Exercise prompt
Find the line containing "This screenshot has width=1600, height=902." in the records below. Copy exactly that line and each one after it, ending at the line containing "You are a computer-use", and nothing more.

═══ Records to process ═══

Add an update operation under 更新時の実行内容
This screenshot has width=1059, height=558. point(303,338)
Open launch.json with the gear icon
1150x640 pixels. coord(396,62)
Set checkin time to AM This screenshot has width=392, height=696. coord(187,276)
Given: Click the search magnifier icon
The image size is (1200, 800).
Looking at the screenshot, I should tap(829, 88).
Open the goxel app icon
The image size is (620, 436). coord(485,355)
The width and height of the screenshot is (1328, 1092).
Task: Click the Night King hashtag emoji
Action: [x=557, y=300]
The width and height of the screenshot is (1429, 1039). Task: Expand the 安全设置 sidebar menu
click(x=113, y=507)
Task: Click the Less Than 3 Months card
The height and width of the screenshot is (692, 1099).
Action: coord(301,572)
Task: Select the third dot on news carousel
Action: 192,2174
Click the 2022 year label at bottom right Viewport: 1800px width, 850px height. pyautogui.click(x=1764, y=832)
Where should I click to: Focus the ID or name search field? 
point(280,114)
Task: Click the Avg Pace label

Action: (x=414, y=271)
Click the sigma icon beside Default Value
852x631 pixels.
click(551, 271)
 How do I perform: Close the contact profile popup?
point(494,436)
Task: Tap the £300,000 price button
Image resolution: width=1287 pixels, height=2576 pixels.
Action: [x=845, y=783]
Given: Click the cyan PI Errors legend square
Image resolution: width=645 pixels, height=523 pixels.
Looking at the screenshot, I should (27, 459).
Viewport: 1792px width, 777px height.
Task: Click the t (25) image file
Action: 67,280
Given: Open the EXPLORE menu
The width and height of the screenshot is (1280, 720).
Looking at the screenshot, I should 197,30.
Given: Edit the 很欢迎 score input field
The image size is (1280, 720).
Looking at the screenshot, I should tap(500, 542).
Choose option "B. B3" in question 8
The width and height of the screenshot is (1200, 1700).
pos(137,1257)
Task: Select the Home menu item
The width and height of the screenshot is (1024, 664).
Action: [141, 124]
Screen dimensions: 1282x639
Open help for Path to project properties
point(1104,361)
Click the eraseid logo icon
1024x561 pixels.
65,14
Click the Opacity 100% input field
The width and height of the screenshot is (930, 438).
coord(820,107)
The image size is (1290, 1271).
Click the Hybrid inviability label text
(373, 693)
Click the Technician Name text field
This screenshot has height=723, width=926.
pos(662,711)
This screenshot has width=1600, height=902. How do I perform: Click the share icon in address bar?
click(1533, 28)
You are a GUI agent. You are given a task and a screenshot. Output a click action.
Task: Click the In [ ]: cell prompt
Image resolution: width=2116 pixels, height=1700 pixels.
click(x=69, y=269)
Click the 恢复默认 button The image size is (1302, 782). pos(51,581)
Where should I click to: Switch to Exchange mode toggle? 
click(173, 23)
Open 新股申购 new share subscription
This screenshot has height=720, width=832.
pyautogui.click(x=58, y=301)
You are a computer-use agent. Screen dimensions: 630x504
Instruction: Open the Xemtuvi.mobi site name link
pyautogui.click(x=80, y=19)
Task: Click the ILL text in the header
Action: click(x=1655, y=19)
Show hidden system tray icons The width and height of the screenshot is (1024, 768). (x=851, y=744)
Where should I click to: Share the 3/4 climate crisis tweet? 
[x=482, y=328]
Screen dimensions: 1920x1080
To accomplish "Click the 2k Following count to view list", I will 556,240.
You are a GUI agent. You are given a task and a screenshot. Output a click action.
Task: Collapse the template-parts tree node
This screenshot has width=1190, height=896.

═══

Solved exercise
This screenshot has width=1600, height=902. How do I perform: Click the share icon in address bar?
click(1533, 28)
You are a GUI agent. You are given a task and a screenshot. Output a click action.
Task: Click the In [ ]: cell prompt
Image resolution: width=2116 pixels, height=1700 pixels.
click(x=69, y=269)
Click the 恢复默认 button The image size is (1302, 782). pos(51,581)
Where should I click to: Switch to Exchange mode toggle? 
click(173, 23)
Open 新股申购 new share subscription
This screenshot has height=720, width=832.
pyautogui.click(x=58, y=301)
You are a computer-use agent. Screen dimensions: 630x504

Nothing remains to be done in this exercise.